July 10, 2007
Craig Black wrote:
> "janderson" <askme@me.com> wrote in message news:f6rkr3$nbm$1@digitalmars.com...
>> Craig Black wrote:
>>> Lately I've been learning about GPU's, shaders, and general purpose GPU computation. I'm still just getting introduced to it and haven't gotten very deep yet, so there's probably a few of you out there who know a lot more than me about this subject.  It's probably  been discussed before in this news group, but I've been thinking about how important GPU's will be in the coming years.
>>>
>>> For those who may not know, GPU performance has been improving at a rate faster than Moore's Law.  Current high-end GPU's have many times more floating point performance than than high-end CPU's.  The latest GPU's from NVidia and AMD/ATI brag a massive 500 and 400 single-precision gigaflops respectively.  Traditionally GPU's were used for graphics only. But recently GPU's have been used for general purpose computation as well.  The newer GPU's are including general purpose computation in design considerations.
>>>
>>> The problem with GPU programming is that computation is radically different from a conventional CPU.  Because of the way the hardware is designed, there are more restrictions for GPU programs.  For example, there are no function pointers, no virtual methods, and hence no OOP. There is no branching.
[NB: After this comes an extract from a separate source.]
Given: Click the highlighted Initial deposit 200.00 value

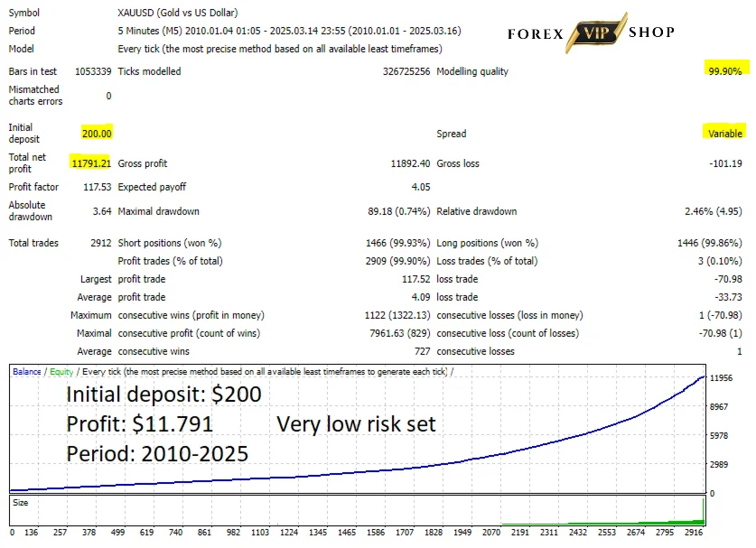Looking at the screenshot, I should [97, 133].
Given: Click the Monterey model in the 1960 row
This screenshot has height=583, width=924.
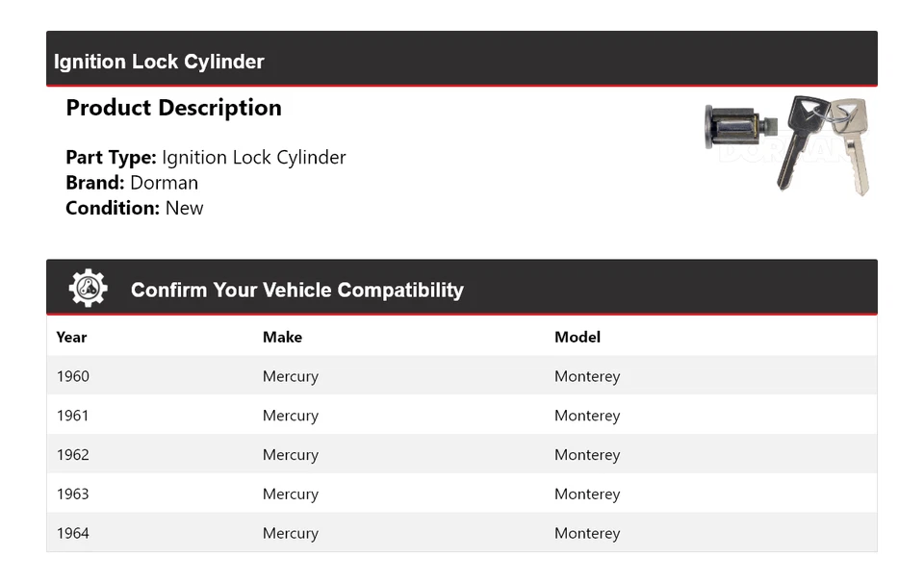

Because of this conditional statements are highly inefficient and should be avoided.  Because of these constraints, special purpose programming languages are required to program natively on a GPU. These special purpose programming languages are called shading languages, and include Cg, HLSL and GLSL.
>>>
>>> GPU computation is performed on data streams in parallel, where operations on each item in the stream is independent.  GPU's work most effectively on large arrays of data.  The proposed "array operations" feature in D has been discussed a lot.  It is even mentioned in the "future directions" page on the D web site.  However, I don't remember the details of the array operations feature.  What are the design goals of the this feature?  To leverage multi-cores and SSE?  Are GPU's also a consideration?
>>>
>>> There are already C++ libraries available that provide general purpose computation using GPU's without shader programming.  When it comes time to implement array operations in D, I feel that GPU's should be the primary focus.  (However, I'm not saying that multicore CPU's or SSE should be ignored.)  Design goals should be performance, simplicity, and flexibility.
>>>
>>> Thoughts?
>>>
>>> -Craig
>> While you can do much of the CPU work with the GPU I think in its present state it requires a very custom program.  For instance, there are band-width issues which means you don't get the results back till the next frame.  Therefore your program has to be designed to work in a particular way.
>>
>> Secondly the GPU is being used for other things, so the time at which you use these operations is critical, it can't just happen at any stage otherwise you blow away the current state of the GPU.
>>
>> Thirdly, you can only run a couple of these huge processing operations on the GPU at once, or come with a smart way to put them all into the same operation.  Therefore usability of this is limited.
>>
>> Anyway I think it seems more like an API sort of thing so that the user has control over when the GUI is used.
>>
>> That's my present understanding.  Maybe things will change when AMD combines the GPU into the CPU.
> 
> You are right, but don't underplay the importance of GPU computation.   GPU's
> are becoming more and more powerful, so they will be able to increasingly handle more and more general purpose computation.  Modern games use GPU's for more than just rendering, and it has become a design goal of many game engines to transfer more of the workload to the GPU.  Some domains, such as scientific simulations, don't care about graphics at all and would rather use the GPU for computation exclusively.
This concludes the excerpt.